The White House is negotiating directly with Sen. Marsha Blackburn (R-Tenn.) on a federal package that would preempt state AI laws, Axios reported June 8. The vehicle bundles preemption with the Senate version of the Kids Online Safety Act, the NO FAKES Act, and age verification requirements, a legislative trade designed to give every faction in the coalition something to claim.
The arithmetic matters more than the bill text, which Blackburn’s office hasn’t released. Blackburn was the senator whose objection forced the 99-1 vote that killed the 10-year state AI moratorium tucked into the One Big Beautiful Bill. The administration has lacked the votes to override the state patchwork for 18 months, and failed twice in 2025: once via reconciliation, once in a separate Senate vehicle. Flipping Blackburn flips the math.
Her office is careful with the framing. The approach, a spokesperson says, is “subject-matter preemption,” not “blanket preemption.” That’s the concession that makes KOSA and NO FAKES politically legible alongside an industry-friendly override.

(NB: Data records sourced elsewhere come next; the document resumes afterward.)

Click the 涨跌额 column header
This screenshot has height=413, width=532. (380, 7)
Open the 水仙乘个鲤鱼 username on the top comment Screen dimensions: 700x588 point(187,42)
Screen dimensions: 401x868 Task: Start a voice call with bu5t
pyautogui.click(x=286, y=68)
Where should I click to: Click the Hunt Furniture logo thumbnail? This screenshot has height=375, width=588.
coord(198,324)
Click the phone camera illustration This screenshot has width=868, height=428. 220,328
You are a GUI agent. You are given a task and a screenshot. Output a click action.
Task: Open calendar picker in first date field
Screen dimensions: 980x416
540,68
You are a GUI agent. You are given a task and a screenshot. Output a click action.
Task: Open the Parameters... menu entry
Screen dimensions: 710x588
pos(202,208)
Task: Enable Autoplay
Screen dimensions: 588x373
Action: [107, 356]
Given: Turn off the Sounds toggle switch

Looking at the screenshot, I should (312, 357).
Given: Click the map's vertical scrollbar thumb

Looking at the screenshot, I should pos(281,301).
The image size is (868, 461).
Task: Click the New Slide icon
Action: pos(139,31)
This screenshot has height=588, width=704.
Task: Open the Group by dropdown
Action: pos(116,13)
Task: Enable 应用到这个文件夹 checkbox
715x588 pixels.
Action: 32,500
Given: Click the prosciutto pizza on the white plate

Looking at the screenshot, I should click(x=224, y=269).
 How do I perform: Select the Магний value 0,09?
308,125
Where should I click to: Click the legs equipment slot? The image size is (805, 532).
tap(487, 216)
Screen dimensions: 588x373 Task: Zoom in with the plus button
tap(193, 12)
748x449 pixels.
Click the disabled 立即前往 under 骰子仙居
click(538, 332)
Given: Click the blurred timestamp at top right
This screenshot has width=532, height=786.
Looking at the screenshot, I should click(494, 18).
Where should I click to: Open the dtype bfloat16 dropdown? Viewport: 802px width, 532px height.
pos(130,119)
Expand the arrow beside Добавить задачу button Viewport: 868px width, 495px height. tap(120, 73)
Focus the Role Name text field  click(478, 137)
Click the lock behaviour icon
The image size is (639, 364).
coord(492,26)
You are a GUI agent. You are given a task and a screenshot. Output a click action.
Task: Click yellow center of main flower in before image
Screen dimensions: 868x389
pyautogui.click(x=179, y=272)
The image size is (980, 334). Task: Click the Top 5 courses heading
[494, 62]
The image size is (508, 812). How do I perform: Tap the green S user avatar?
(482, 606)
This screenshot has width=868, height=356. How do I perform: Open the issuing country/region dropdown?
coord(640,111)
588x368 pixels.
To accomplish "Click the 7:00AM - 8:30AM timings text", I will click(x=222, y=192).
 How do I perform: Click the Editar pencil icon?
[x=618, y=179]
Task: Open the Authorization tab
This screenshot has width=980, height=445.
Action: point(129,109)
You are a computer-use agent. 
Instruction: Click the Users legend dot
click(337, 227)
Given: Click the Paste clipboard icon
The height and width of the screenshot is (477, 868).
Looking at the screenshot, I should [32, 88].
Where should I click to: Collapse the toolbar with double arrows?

The casualty is the bipartisan House work. Reps. Jay Obernolte (R-Calif.) and Lori Trahan (D-Mass.) released a 269-page discussion draft of the Great American AI Act on June 4, proposing a three-year preemption limited to AI development laws, a $500 million revenue threshold for frontier developers, and statutory codification of the Center for AI Standards and Innovation. California’s AB 2013 training-data disclosure law would fall under it; deployment rules wouldn’t. The Blackburn track moots that calibration.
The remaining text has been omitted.